[YOUR INSTRUCTIONS]:
Answer these questions about the passage on the Cross:
1. What does the passage say could not drive or impel believers to rest upon Christ?
2. What words are quoted at the start of the second paragraph?
3. Who does the passage say Paul finds his place alongside?

━━ EXTRACT PROVIDED ━━

How we, dear fellow believer, have been drawn to our Lord by this wondrous Cross! We were not driven. No law could drive; no mere fear could impel truly and intelligently to rest upon Christ; but there, when we saw that love in all its immeasurable fulness, when we saw the provision made by a righteous God for the guiltiest and most defiled soul, we were drawn to the arms of One to whom we should give rest and delight, as He gave us rest and peace.

" I will draw all men unto Me! " What a company have been drawn of all classes, from the highest and most self-righteous of men, who could say that as touching the law they were blameless, to the most degraded and sinful! Here, Paul finds his place along side of her of Sychar, and the royal David, and Peter with his denial, and the woman who was a sinner-all find one powerful and effectual attraction] to the same blessed bosom of love.

━━━
━━ DATA RECORDS ━━

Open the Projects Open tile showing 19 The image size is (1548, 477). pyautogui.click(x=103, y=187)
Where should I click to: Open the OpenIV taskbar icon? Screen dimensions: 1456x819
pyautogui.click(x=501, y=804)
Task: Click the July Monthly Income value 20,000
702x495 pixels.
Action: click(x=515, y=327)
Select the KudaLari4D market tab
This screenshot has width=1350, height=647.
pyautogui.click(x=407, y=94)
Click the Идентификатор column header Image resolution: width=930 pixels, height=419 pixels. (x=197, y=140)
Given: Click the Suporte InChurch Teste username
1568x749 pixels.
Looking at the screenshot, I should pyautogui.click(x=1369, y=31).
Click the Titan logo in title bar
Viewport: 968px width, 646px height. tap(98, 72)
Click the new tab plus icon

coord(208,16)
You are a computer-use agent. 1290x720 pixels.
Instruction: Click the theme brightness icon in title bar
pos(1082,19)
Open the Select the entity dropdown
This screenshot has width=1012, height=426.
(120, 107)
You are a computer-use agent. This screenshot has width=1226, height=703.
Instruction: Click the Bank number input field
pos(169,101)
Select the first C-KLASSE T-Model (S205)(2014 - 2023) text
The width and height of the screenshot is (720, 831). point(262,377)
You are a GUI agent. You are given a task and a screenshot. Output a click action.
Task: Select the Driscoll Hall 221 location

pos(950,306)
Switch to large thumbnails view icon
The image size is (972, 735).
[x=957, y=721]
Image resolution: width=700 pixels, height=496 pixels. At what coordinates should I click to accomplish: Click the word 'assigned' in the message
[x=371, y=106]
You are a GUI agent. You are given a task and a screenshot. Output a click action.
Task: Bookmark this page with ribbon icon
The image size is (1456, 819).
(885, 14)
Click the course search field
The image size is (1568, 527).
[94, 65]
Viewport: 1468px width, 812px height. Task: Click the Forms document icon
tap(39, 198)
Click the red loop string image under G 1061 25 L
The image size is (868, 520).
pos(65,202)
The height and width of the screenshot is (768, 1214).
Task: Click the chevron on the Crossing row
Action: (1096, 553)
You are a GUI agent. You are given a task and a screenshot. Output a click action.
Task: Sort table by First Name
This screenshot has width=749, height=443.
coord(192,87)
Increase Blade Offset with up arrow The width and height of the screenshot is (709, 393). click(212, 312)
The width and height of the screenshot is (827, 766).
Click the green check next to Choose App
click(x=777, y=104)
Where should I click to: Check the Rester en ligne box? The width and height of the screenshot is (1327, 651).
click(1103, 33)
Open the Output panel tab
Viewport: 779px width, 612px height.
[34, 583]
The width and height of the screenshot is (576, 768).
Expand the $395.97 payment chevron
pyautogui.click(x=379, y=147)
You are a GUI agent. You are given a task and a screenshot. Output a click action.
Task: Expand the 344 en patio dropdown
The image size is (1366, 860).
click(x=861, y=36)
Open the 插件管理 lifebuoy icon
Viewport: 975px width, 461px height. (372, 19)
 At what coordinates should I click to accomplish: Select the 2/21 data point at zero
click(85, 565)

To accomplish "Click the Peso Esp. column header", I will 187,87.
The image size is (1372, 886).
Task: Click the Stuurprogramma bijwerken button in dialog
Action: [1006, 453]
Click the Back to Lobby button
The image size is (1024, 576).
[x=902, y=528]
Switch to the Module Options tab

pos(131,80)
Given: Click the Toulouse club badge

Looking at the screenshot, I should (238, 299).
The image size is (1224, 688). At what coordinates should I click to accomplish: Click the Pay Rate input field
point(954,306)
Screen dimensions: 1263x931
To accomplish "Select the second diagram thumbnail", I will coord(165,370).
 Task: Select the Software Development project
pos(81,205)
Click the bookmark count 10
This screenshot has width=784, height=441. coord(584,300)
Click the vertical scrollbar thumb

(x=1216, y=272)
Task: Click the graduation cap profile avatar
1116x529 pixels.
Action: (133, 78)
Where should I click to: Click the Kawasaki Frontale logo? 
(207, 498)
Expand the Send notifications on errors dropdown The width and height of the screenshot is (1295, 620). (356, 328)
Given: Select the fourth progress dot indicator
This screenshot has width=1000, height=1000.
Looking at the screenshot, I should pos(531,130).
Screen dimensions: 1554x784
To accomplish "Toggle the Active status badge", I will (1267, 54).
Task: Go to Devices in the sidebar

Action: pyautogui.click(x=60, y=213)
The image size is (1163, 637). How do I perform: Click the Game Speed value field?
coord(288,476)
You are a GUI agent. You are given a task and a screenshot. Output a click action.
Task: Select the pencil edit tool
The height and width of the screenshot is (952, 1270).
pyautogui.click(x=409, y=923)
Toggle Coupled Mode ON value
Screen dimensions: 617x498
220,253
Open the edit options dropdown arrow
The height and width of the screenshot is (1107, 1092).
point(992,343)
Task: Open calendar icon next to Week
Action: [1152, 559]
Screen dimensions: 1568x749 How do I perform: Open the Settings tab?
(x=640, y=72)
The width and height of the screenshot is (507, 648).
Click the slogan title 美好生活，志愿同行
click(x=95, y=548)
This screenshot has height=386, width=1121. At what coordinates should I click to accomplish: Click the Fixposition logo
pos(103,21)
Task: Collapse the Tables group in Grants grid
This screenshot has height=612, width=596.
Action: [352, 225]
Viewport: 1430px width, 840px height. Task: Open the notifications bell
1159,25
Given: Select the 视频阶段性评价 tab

━━━

[FULL SOLUTION]:
1. No law could drive them, and no mere fear could impel them.
2. "I will draw all men unto Me!"
3. Her of Sychar, the royal David, Peter with his denial, and the woman who was a sinner.